Bipolar Manic Mistakes

Hi,

Today’s topic is a touchy one, so I’ll tell you that up front.

It’s about how people in a manic episode make mistakes.

In this case, they tend to choose the wrong people to surround themselves with (negative

or toxic people) when they are in that episode, and it comes back to hurt them and their

families.

Remember before when I’ve told you about Michele and how she taught her children about

picking the right friends by using the 10/2 Equation.

It works like this:

If you are a 10 and they are a 2, and you hang out with them, you are not going to bring them

up to an 8, they are going to bring you down to a 4!

So that’s what I’m talking about here.

It’s hard for a supporter to watch their loved one go into a manic episode…Your loved one might get all outgoing and such (whether that is their normal behavior or behavior caused by the bipolar disorder)… and the next thing you know, your loved one is hanging around with these people…

…and you KNOW that these people are bad for your loved one, but he just uses excuses, or defends his “new friends”…

Because he can’t see how they are bad for him.

In a manic episode, your loved one’s judgment can be totally altered by their bipolar disorder.

They may not even realize that these people are bad for them (or you).
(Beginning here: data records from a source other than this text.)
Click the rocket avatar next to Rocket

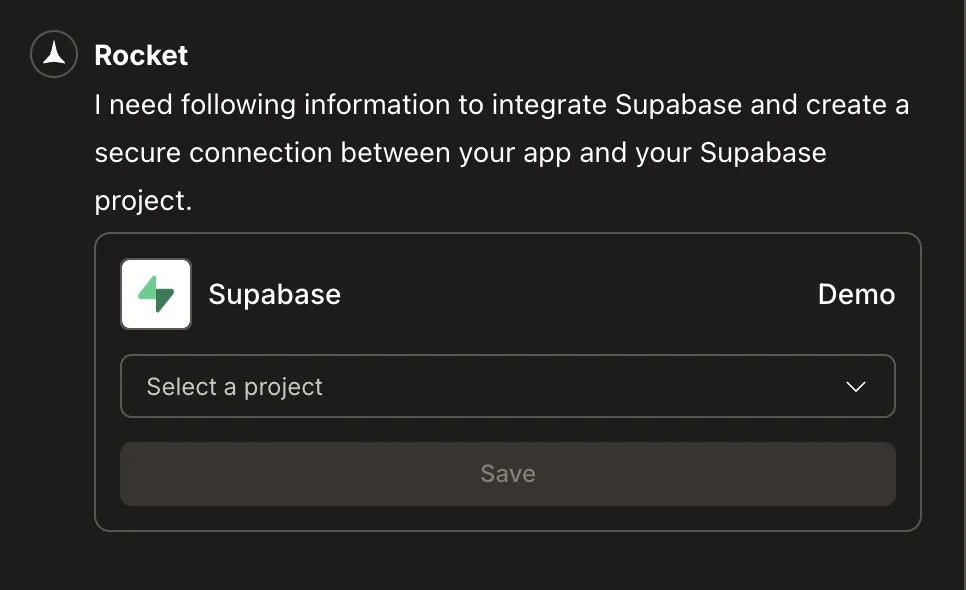[52, 54]
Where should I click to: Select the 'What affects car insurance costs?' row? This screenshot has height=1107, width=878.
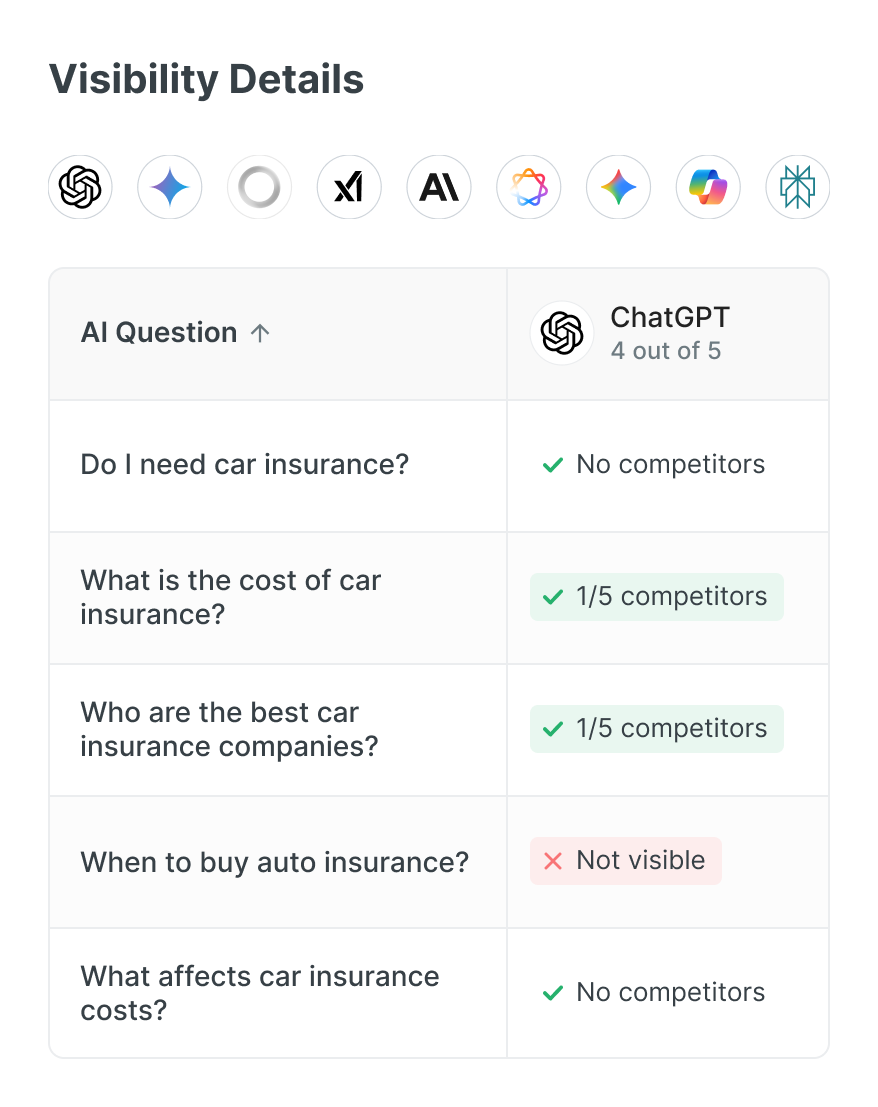click(260, 993)
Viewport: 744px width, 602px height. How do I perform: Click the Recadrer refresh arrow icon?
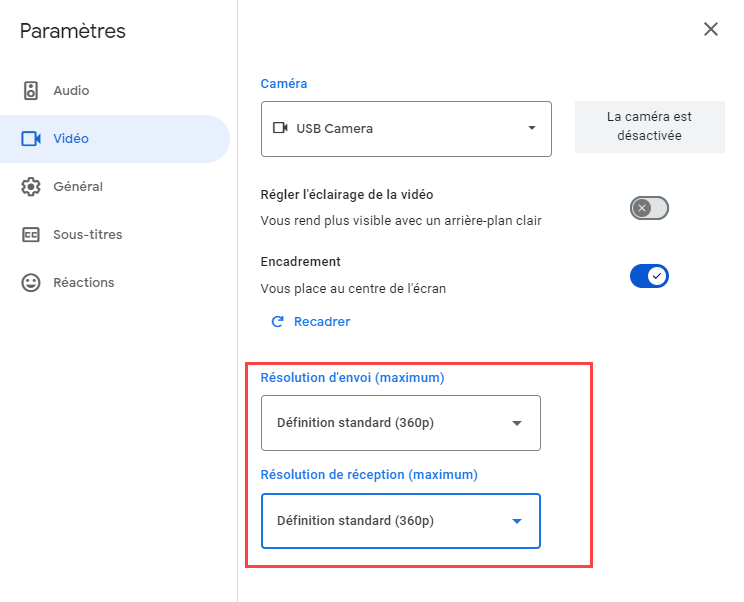(x=278, y=322)
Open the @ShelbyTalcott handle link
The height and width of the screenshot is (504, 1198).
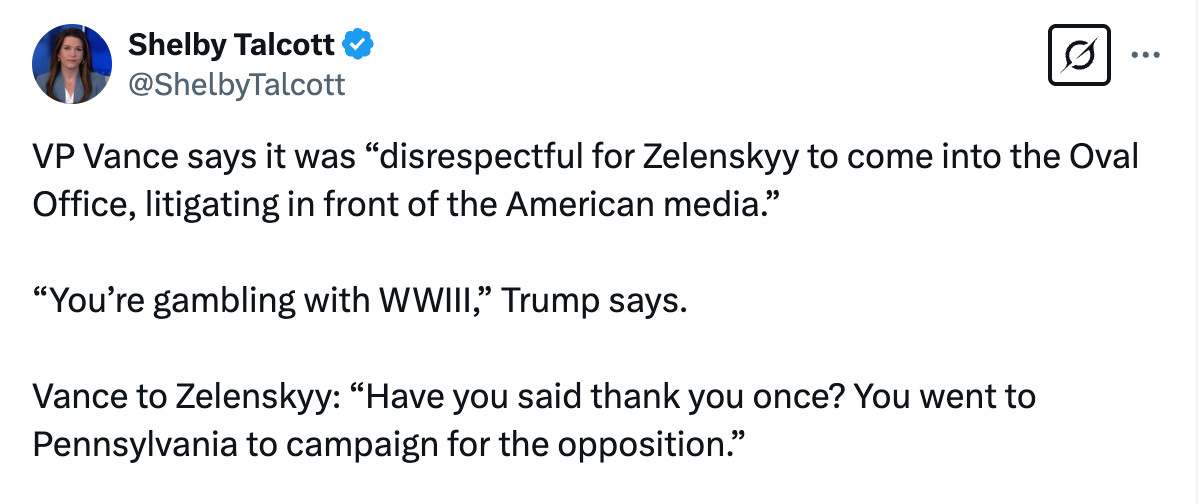tap(237, 83)
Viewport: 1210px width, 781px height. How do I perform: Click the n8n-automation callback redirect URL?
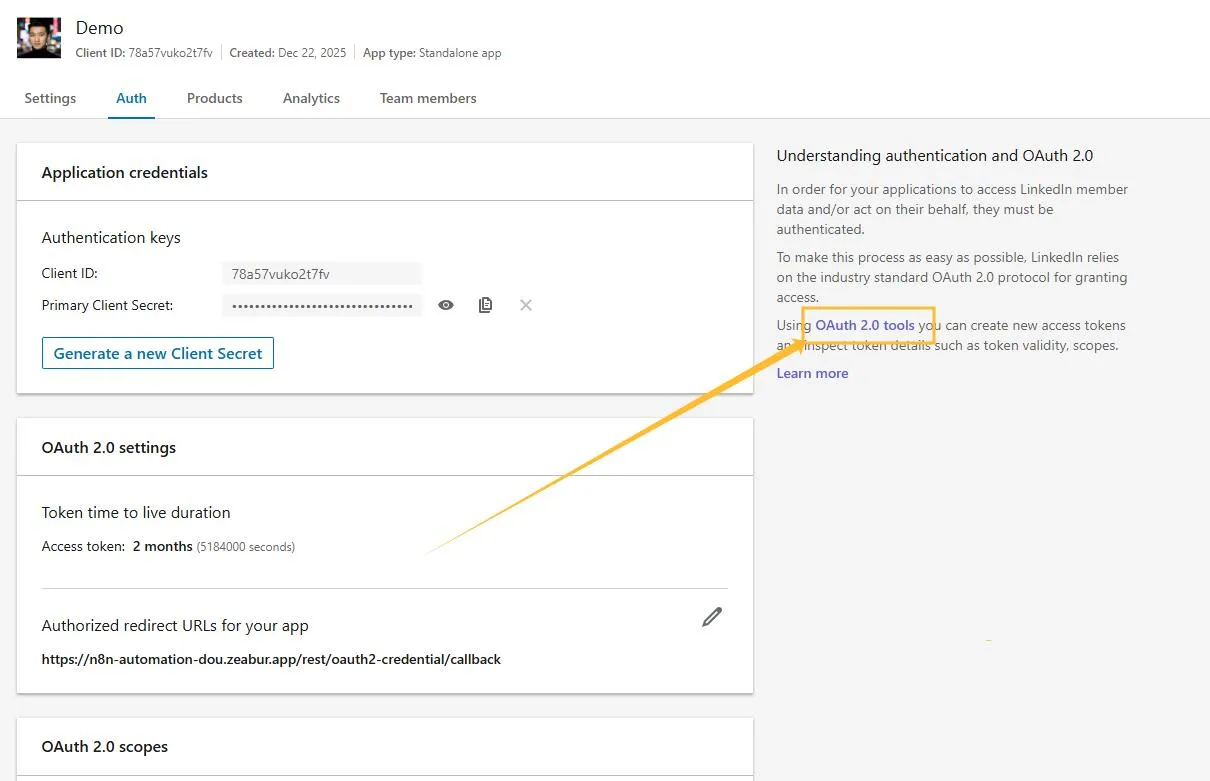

That can be so frustrating for you, because your loved one just won’t listen to you when it comes to their friends, because they think they’re ok, and they may get defensive about it.

And you don’t want to get into a fight with your loved one over their choice in friends, but you may not know what else to do! It’s really tough, but you may have to stand silently by and watch your loved one get hurt by these “friends.”

Maybe they are just negative people and will bring your loved one down, but that’s not as

bad as what some will do – Some will take advantage of their “new friend” (your loved one while they’re in a manic episode) and possibly use them for their money, etc. Even so, your loved one might still defend them!

It’s very difficult in this situation to get your loved one to listen to you.

For example: Michele (who works for me), her mom has bipolar disorder, just like my mom. Michele spent hours with her mom, working out a routine for her to be able to manage her

bipolar disorder. Her mom was doing great on her routine.

Until she met Mary.

Mary became close friends with Michele’s mom.

But Mary decided that Michele’s mom didn’t need her routine any more, and that she had better

advice for her.

So guess who Michele’s mom listened to?

Well, after awhile, Mary kind of floated away from Michele’s mom, and Michele’s mom went

into a mini-episode, most likely caused by the fact that she had no routine to cling to, like she

had before.

Do you see the important point that I’m making here?

Now, I’m not saying that people with bipolar disorder shouldn’t have friends. But only that they should be VERY particular in who they choose for friends. In fact, this is one of the areas where your loved one should trust you more than themselves. A manic episode will definitely affect their thoughts and, like I said before, it will affect their judgment as well.

If you see that your loved one is making a poor choice in friends, or even being taken

advantage of, then you should tell them. Hopefully, they will listen to you. Or at least think twice about who they are hanging around with.

I will tell you this as a p.s. – Michele’s mom sure learned her lesson about choosing her friends more carefully. And now she sticks to her routine, too!

Well, I have to go!

Your Friend,

Dave

  1. i actually have a friend who kept annoyingly speaking of the GREATEST MOM who ever lived in “her” particular universe. She went on and on and on about how this person was always there for her through many OPP’s she’s went through _ Other People’s Problems – and so forth – you could imagine Mary and the Michelle’s mom syndrome – so any way – her point was this “GREATEST MOM” helped her to come to understand the principle of self love and unconditional love and how this “law” attracted likewise people in your center.

    I asked “just yesterday” – HOW’S YOUR WONDERFUL MOM THESE DAYS – i actually could use one of those – she confessed oh the GREATEST PERSON THAT EVER LIVED IN MY PARTICULAR UNIVERSE – THAT WASN’T MY MOM – THAT WAS _____ (TURNS OUT IT HER PARTNER) – she used that phrase because she wanted me to understand “nurturing love” – which I now do.

    P.S. sort of like oh that wasn’t my son, that was really my Beau; (chuckle here) — could you imagine this happiness!!!